On a réellement peine à comprendre comment la beauté de la mer a été si longtemps méconnue. Mais à l’inverse, il est peut-être encore plus difficile de comprendre comment notre sensibilité a si vite évolué, comment les hommes d’aujourd’hui trouvent tant de plaisir dans un spectacle qui jadis leur eût semblé absurde ou ennuyeux. Il faut bien l’admettre, la sensibilité humaine obéit à la mode. Elle vibre selon la note qu’on lui donne. Cependant, quand une de ces notes a été éveillée, elle ne s’endort plus tout à fait. La sensibilité a fait une conquête qui ne peut plus périr entièrement ; elle s’est annexé une province nouvelle dont elle gardera éternellement les principaux territoires. Il se peut que le goût du paysage marin n’augmente plus guère, il se peut même qu’il diminue légèrement, il ne disparaîtra jamais. Il est entré en nous, il fait partie de nos besoins esthétiques et même sentimentaux, comme la musique ou la littérature. Sans doute, il n’est pas universel. Beaucoup de personnes se passent de la mer ; mais ceux qui l’ont aimée une fois l’aimeront toujours. Elle est la maîtresse dont on ne se lasse pas et dont la voix, dès qu’elle est entendue, se fait doucement obéir.
Peut-être bien que la mer fût indifférente ou hostile aux générations d’autrefois, y a-t-il dans l’amour que lui portent aujourd’hui certains hommes, d’obscures influences héréditaires ? Un déraciné – ou un transplanté –, dont la famille a toujours vécu au bord de la mer, se sentira peut-être, plus qu’un autre, attiré par les grèves et par les vagues. Peut-être aussi que s’il ne s’était pas déraciné, il regarderait avec indifférence le paysage qu’il contemple avec ferveur. Il y a des spectacles de beauté que l’on goûte mal lorsqu’on y est soi-même acteur ; il faut sortir, il faut s’éloigner pour en sentir vraiment le charme.
La mer nous plaît donc pour l’une de ces deux causes : ou parce que c’est une chose toute nouvelle, toute fraîche dans notre sensibilité ; ou bien parce que c’est une chose très ancienne, un vieux souvenir atavique retrouvé tout au fond de nous-mêmes.

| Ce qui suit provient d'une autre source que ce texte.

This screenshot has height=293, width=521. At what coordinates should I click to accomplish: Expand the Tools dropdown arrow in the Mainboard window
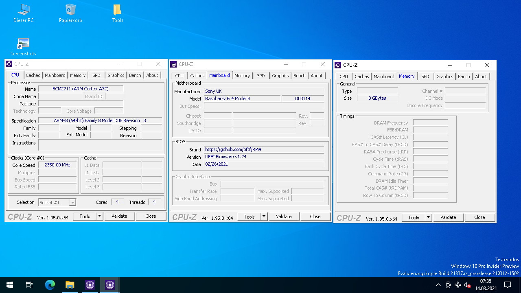coord(264,216)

Mais que la mer devait être belle, quand elle était inconnue, quand elle était solitaire ! Maintenant, elle a trop d’amants ; princesse trop adorée, elle a une cour trop nombreuse. Très peu d’hommes et quelques femmes seulement embellissent les paysages. La nature s’accommode mal d’une foule hébétée qui vient à la mer comme on vient à la foire. On peut s’abstraire. Il faut s’abstraire, tel un fidèle qui, à l’église, oublie ses voisins, et parle avec Dieu.
Dieu ne répond pas à tout le monde – la mer non plus.
Remy de Gourmont(*).
(*) Source : Textes des promenades littéraires 2 – Les Amateurs de Remy de Gourmont, Remy de Gourmont, La Beauté de la mer, 1903, pp. 161-166.